→ Listed records:

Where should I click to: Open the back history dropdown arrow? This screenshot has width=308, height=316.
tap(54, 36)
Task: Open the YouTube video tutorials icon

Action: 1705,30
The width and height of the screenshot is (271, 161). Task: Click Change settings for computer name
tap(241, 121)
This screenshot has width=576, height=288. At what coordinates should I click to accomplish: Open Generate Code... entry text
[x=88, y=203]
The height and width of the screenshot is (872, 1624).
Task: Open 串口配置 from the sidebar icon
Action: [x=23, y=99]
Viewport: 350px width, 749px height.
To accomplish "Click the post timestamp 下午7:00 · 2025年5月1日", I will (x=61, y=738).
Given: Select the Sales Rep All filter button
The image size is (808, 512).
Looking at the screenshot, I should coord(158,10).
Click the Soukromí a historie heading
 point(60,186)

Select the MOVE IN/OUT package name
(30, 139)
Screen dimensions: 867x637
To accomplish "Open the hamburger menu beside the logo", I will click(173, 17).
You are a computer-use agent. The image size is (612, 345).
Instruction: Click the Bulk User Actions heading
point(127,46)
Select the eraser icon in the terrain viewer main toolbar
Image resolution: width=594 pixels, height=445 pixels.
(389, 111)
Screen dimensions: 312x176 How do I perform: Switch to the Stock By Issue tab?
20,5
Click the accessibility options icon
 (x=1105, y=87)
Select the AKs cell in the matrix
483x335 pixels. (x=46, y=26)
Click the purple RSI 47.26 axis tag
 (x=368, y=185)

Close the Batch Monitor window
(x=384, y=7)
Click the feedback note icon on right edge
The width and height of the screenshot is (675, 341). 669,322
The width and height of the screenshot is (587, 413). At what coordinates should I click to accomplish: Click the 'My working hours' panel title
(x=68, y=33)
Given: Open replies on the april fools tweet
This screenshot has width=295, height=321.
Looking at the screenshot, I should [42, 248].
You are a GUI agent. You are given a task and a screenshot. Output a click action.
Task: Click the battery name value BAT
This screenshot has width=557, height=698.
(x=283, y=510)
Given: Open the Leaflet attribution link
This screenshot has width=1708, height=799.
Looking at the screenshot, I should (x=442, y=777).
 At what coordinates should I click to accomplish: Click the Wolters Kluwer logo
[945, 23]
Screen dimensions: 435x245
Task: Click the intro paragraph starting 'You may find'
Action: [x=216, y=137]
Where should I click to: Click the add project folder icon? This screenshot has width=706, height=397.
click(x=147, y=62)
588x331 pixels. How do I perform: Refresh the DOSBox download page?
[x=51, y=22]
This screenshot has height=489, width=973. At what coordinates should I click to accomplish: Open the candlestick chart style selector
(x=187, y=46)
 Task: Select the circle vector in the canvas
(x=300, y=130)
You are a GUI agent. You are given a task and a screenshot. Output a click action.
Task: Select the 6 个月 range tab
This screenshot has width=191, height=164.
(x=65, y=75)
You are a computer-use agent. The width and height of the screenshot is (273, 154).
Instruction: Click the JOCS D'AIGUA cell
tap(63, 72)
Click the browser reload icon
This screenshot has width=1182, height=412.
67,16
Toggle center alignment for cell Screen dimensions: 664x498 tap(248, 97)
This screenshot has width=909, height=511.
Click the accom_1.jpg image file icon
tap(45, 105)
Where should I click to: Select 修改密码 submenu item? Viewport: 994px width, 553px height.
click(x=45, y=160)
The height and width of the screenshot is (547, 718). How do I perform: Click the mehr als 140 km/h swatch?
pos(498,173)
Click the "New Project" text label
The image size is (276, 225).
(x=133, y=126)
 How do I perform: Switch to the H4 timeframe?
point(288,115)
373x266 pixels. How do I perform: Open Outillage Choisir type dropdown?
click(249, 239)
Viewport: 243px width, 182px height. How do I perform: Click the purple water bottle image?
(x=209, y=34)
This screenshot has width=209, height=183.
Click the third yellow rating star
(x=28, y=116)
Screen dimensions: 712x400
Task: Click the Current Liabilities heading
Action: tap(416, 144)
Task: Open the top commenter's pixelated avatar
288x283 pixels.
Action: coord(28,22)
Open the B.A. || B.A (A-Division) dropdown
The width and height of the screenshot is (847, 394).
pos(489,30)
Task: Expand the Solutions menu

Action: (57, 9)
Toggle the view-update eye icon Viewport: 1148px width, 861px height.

→ Problem statement: Returned text must match every record word for word.

→ The completed task:
Where should I click to: Open the back history dropdown arrow? This screenshot has width=308, height=316.
tap(54, 36)
Task: Open the YouTube video tutorials icon

Action: 1705,30
The width and height of the screenshot is (271, 161). Task: Click Change settings for computer name
tap(241, 121)
This screenshot has width=576, height=288. At what coordinates should I click to accomplish: Open Generate Code... entry text
[x=88, y=203]
The height and width of the screenshot is (872, 1624).
Task: Open 串口配置 from the sidebar icon
Action: [x=23, y=99]
Viewport: 350px width, 749px height.
To accomplish "Click the post timestamp 下午7:00 · 2025年5月1日", I will (x=61, y=738).
Given: Select the Sales Rep All filter button
The image size is (808, 512).
Looking at the screenshot, I should coord(158,10).
Click the Soukromí a historie heading
 point(60,186)

Select the MOVE IN/OUT package name
(30, 139)
Screen dimensions: 867x637
To accomplish "Open the hamburger menu beside the logo", I will click(173, 17).
You are a computer-use agent. The image size is (612, 345).
Instruction: Click the Bulk User Actions heading
point(127,46)
Select the eraser icon in the terrain viewer main toolbar
Image resolution: width=594 pixels, height=445 pixels.
(389, 111)
Screen dimensions: 312x176 How do I perform: Switch to the Stock By Issue tab?
20,5
Click the accessibility options icon
 (x=1105, y=87)
Select the AKs cell in the matrix
483x335 pixels. (x=46, y=26)
Click the purple RSI 47.26 axis tag
 (x=368, y=185)

Close the Batch Monitor window
(x=384, y=7)
Click the feedback note icon on right edge
The width and height of the screenshot is (675, 341). 669,322
The width and height of the screenshot is (587, 413). At what coordinates should I click to accomplish: Click the 'My working hours' panel title
(x=68, y=33)
Given: Open replies on the april fools tweet
This screenshot has width=295, height=321.
Looking at the screenshot, I should [42, 248].
You are a GUI agent. You are given a task and a screenshot. Output a click action.
Task: Click the battery name value BAT
This screenshot has width=557, height=698.
(x=283, y=510)
Given: Open the Leaflet attribution link
This screenshot has width=1708, height=799.
Looking at the screenshot, I should (x=442, y=777).
 At what coordinates should I click to accomplish: Click the Wolters Kluwer logo
[945, 23]
Screen dimensions: 435x245
Task: Click the intro paragraph starting 'You may find'
Action: [x=216, y=137]
Where should I click to: Click the add project folder icon? This screenshot has width=706, height=397.
click(x=147, y=62)
588x331 pixels. How do I perform: Refresh the DOSBox download page?
[x=51, y=22]
This screenshot has height=489, width=973. At what coordinates should I click to accomplish: Open the candlestick chart style selector
(x=187, y=46)
 Task: Select the circle vector in the canvas
(x=300, y=130)
You are a GUI agent. You are given a task and a screenshot. Output a click action.
Task: Select the 6 个月 range tab
This screenshot has width=191, height=164.
(x=65, y=75)
You are a computer-use agent. The width and height of the screenshot is (273, 154).
Instruction: Click the JOCS D'AIGUA cell
tap(63, 72)
Click the browser reload icon
This screenshot has width=1182, height=412.
67,16
Toggle center alignment for cell Screen dimensions: 664x498 tap(248, 97)
This screenshot has width=909, height=511.
Click the accom_1.jpg image file icon
tap(45, 105)
Where should I click to: Select 修改密码 submenu item? Viewport: 994px width, 553px height.
click(x=45, y=160)
The height and width of the screenshot is (547, 718). How do I perform: Click the mehr als 140 km/h swatch?
pos(498,173)
Click the "New Project" text label
The image size is (276, 225).
(x=133, y=126)
 How do I perform: Switch to the H4 timeframe?
point(288,115)
373x266 pixels. How do I perform: Open Outillage Choisir type dropdown?
click(249, 239)
Viewport: 243px width, 182px height. How do I perform: Click the purple water bottle image?
(x=209, y=34)
This screenshot has width=209, height=183.
Click the third yellow rating star
(x=28, y=116)
Screen dimensions: 712x400
Task: Click the Current Liabilities heading
Action: tap(416, 144)
Task: Open the top commenter's pixelated avatar
288x283 pixels.
Action: coord(28,22)
Open the B.A. || B.A (A-Division) dropdown
The width and height of the screenshot is (847, 394).
pos(489,30)
Task: Expand the Solutions menu

Action: (57, 9)
Toggle the view-update eye icon Viewport: 1148px width, 861px height.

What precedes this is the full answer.